Join us at The Hmm @ No Limits! Art Castle, where we’ll be joined by six artists, researchers, and makers who’ll take us through their intersections and interactions with internet culture.
This event is connected to Boujloud Beats: Rhythms of Plurality, the group exhibition now on view at No Limits! Art Castle, in which artists explore the boundaries of art and identity, inspired by the Moroccan Boujloud ritual. The title Boujloud Beats: Rhythms of Plurality refers to the way people constantly shift between different layers of their personality, and how these layers sometimes come together or clash. The identities of the artists and how they navigate through society, expressing themselves in various forms, are just as important as the artworks themselves. Just as the Boujloud ritual breaks aesthetic conventions, the exhibition does so as well by celebrating plural identities and self-expression.
We’re excited to have Simomo Bouj, curator of Boujloud Beats: Rhythms of Plurality, and artist Rex Collins helping us put together a powerful program for this night.
♿️ Accessibility Note
During the event we can provide live closed captioning for those with hearing impairment. Please reach out to us if you are joining on-site and have this access need, so we can reserve a seat for you within view of the screen with captions. If you are joining online via our livestream, live captioning will be available as one of the streaming modes.
Abu Shhab is a show girl, online troll, conceptual performer, and an audio/visual artist working with vanity as a research space in identity politics. A novelist without novels, they create and perform an excessive amount of alter egos, and characters with many different story arcs and urgencies—writing their own narratives in various contexts of nightlife, online platforms, museums, clubs, and contemporary art spaces. They’ll be joining us to talk about their latest framework: troll debates as a medium of research on social media platforms to engage with harmful political rhetorics, opposing them with vulgar satire. Link
Va-Bene Elikem Fiatsi
Va-Bene (aka crazinisT artisT) is a trans woman who lives in Kumasi, Ghana and works internationally as a multidisciplinary “artivist”, curator, philanthropist, artvangelist, and a mentor across several countries. As a performer and installation artist, crazinisT investigates gender stereotypes, prejudices, queerness, identity politics and conflicts, sexual stigma, and their consequences for marginalised groups and individuals. Through rituals and a gender-fluid persona, she employs her own body as a thought-provoking tool in her work. She will be talking about the censorship of artivists and queer voices online. Link
Rex Collins
Rex Collins is an artist currently based in Amsterdam. Their artistic practice, using installation, image, performance, and text, centers around in-betweenness and intimacy through a critical queer/trans lens. Their work incorporates elements of drag, pop culture, and unconventional materials. Rex directs the audience’s attention to often overlooked experiences of trans fantasy. During the event, they’ll talk about sexting as a kind of intimate literacy that collapses into feelings and touch, crossing the digital and pulling the body into its virtual becoming. Link
Eleni Maragkou
Eleni Maragkou is an Amsterdam-based jack-of-all-trades, master of some. She holds a research master’s in media studies and thinks and writes about the internet, and the ordinary ways in which humans produce meaning.
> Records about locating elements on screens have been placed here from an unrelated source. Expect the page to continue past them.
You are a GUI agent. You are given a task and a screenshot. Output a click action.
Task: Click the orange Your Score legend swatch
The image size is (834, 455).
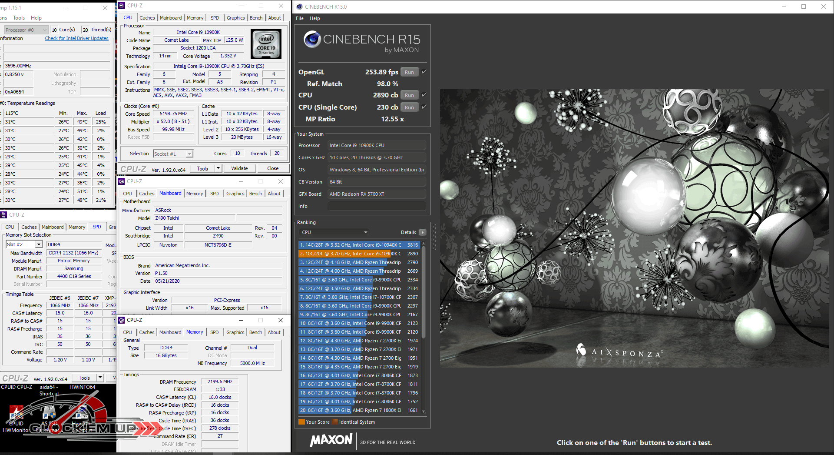(x=301, y=422)
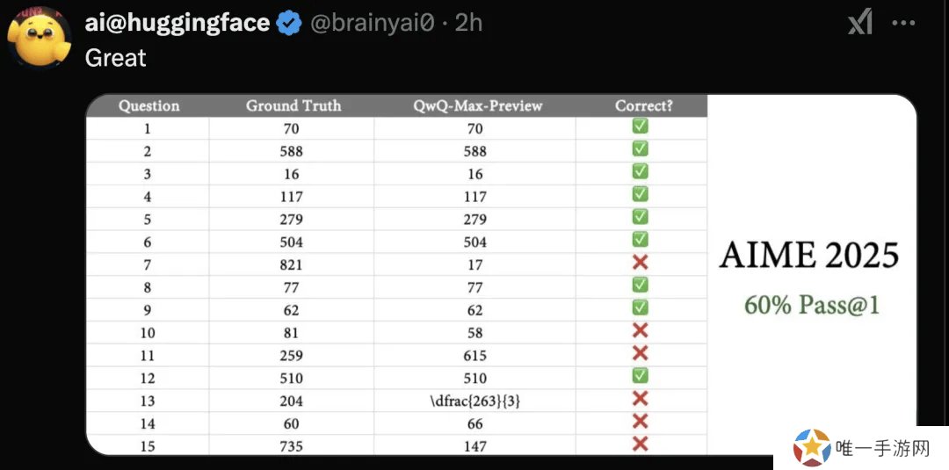Open the @brainyai0 handle link

coord(373,23)
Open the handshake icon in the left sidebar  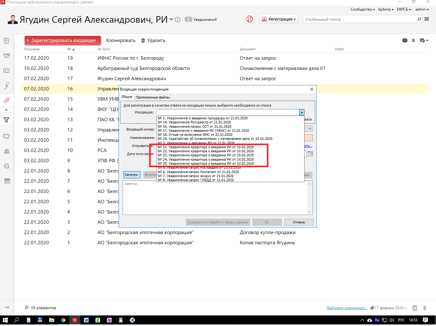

Eleni doesn’t dream of labour, but in her waking hours keeps her mind busy with writing, editorial work, comms girlbossing, media research, occasional public speaking, and most cringe of all, DJing. She’ll be joining us to talk about the oppositional aesthetics of girlhood, the emergent (wo)man-o-sphere, and embracing failure. Link
Lucas Lugarinho
Lucas works with video games and painting, sampling disparate media ecosystems into counter-colonial narratives that explore what political alliances emerge from encountering otherness. For this event he will present a brief anthology of political assassinations in video games and interactive media.
WeirDo
Omar Sherif, aka WeirDo, was born in Egypt in 2000. He was diagnosed with Duchenne muscular dystrophy at the age of 9 and began using a wheelchair 2 years after. Through his art, WeirDo continues to defy expectations and showcase his creativity and resilience. In his presentation WeirDo will talk about his finsta, the Opium aesthetic and how it influenced his work, and the time he faked his death on Aprils Fools’.
Razeen
To close off our last hybrid event of the year, we’ve prepared a special closing act together with our guest curators. As a Sudanese, raised in The Netherlands, in his art Razeen walks on the thin line between his Afro-Arabic roots & his Western pop culture influences. With his introspective yet playful sense of self you can expect a dynamic, energetic yet vulnerable performance.
Get ready for some Arabic/English dance music!